Ed, who had never given much thought to the etymology of the name of the city of Cincinnati, Ohio, and did not have the kind of family tree that led to membership in the Society of the Cincinnatus, had just let the Gustav’s classical reference float past him as not worth spending time to look up. He suspected that the emperor had been privately delighted – that he considered Hermann to be second-rate, while now he had Rebecca Abrabanel in the slot, who was first-rate.
But Hermann would do it. He would pick up his crippled foot and go to Nancy for them.
That much, at least, the Ring of Fire had done for him. Instead of the iron foot with which he had limped through life in another world, Grantville had given him one constructed of fiberglass and with a spring, similar to the model they produced for Eddie Cantrell. Hermann thought it was as great a miracle as the Ring itself.

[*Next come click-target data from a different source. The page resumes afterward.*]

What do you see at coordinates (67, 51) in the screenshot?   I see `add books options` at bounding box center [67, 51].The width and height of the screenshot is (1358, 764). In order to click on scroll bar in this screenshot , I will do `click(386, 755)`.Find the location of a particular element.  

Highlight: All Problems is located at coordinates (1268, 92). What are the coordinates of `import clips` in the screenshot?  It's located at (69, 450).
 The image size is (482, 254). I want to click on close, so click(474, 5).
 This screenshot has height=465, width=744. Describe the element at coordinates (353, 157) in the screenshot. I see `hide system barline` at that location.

Hermann had gotten married in...Ed closed his eyes, thinking back...about 1633, just about when the CPE was turning into the USE. His wife hadn’t moved to Magdeburg. She had stayed home to mind the farm, otherwise to be described as the Hesse-Rotenburg estates, which in this case actually didn’t amount to much more than a decent-sized American farm. She was a noble, of course, but a country girl. Deeply into cheese production, Ed remembered vaguely. Anxious to make her husband’s minimal personal estates at least self-sustaining and perhaps even profitable, since the population of what had once been his little independent territory now paid their taxes to the administration of the Province of Hesse-Kassel rather than to him.
“Annabelle,” he called into the next room. “Does young Hermann, the guy who used to be secretary of state, have children?”
She stuck her head through the door. “I sent sympathy notes. A stillborn son, about a year after they married. Then a baby girl. She was born very prematurely and died after just a few days. If I’m recalling correctly, someone said that the boy was a preemie, too. The landgravine says that Sofia Juliana, they call her Juliane, is expecting again, so we’ll all pray for a better outcome this time.”